それを聞いて妹も私たちも安心し、「わざわざお忙しいところお時間作っていただいてありがとうございました」と5分程度で面談は終わりました。
ついでにお見舞いをして帰りました。
私は病院から自宅までも1時間以上ありますから、とんぼ返りです。息子が1人で留守番してますから。
帰りのバス待ちで母と私が「先生が最初の一言でもうすでに今後のこと話してますよね?って言ってたね」と言うと、妹は「え?そんなニュアンスでは言ってない、と私は捉えている」と言い張ります。これ以上言っても無駄なので2人とも黙りました。
帰り、つくづく(電話で済んだ話だろ)と思いました。でも電話だと軽い感じがして嫌だというなら、1人で行けばいい、と私は思います。3人も揃って5分で終わる確認のために、食事も抜いて移動に割かれた。今日はなんだったの?という気分です。もちろん妹にそんなことを言ったら、葬式に出られなくなりそうなので、もう少しの辛抱と思って我慢します。
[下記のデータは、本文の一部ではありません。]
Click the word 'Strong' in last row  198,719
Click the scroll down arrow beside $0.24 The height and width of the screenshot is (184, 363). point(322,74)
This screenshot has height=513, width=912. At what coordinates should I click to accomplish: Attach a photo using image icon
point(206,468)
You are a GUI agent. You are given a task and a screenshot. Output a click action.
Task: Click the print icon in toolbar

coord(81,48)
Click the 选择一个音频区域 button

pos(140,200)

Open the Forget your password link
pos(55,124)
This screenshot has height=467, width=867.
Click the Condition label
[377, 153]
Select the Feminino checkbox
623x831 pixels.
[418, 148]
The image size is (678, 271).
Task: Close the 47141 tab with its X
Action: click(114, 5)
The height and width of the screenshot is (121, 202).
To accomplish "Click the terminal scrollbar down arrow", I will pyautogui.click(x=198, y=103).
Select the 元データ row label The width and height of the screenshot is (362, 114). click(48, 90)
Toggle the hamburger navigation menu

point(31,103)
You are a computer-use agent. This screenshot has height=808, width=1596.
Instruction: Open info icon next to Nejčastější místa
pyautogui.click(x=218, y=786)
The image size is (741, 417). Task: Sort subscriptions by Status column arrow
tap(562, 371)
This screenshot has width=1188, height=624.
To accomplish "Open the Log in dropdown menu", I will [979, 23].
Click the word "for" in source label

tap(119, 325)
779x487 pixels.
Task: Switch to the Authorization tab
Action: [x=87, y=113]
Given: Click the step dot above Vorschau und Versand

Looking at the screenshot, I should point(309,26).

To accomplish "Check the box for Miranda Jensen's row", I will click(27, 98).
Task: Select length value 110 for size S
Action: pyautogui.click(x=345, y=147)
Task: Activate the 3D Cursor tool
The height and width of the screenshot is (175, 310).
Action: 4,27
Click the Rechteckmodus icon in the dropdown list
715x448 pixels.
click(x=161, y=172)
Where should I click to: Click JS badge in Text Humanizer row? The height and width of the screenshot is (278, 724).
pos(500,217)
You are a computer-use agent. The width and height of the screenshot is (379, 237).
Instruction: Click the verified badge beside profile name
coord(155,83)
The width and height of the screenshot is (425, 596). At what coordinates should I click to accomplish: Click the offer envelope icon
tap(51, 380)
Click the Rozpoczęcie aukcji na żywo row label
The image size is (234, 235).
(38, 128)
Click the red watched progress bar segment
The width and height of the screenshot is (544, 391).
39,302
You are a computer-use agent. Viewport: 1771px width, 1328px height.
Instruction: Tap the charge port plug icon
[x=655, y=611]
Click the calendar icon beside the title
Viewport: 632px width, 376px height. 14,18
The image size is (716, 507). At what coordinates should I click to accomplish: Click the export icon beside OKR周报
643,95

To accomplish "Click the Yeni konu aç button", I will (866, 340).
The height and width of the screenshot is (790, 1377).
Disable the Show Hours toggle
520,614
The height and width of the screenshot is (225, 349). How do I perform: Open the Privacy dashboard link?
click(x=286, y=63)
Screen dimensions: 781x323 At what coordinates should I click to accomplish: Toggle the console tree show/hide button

妹は毎日毎日お見舞いにいって、1時間半も病室にいたりするらしいです。目を輝かせて「お父さんが喋った」とか「帰ろうとしたら嫌がるから帰れなかった」とか言います。
昨日も病院にはお見舞いの人など1人もいませんでした。そんな中毎日長時間いる妹は病院から見るとどんな風に映っているのでしょう。
少なくとも私には何かおかしい、という思いがずっとあります。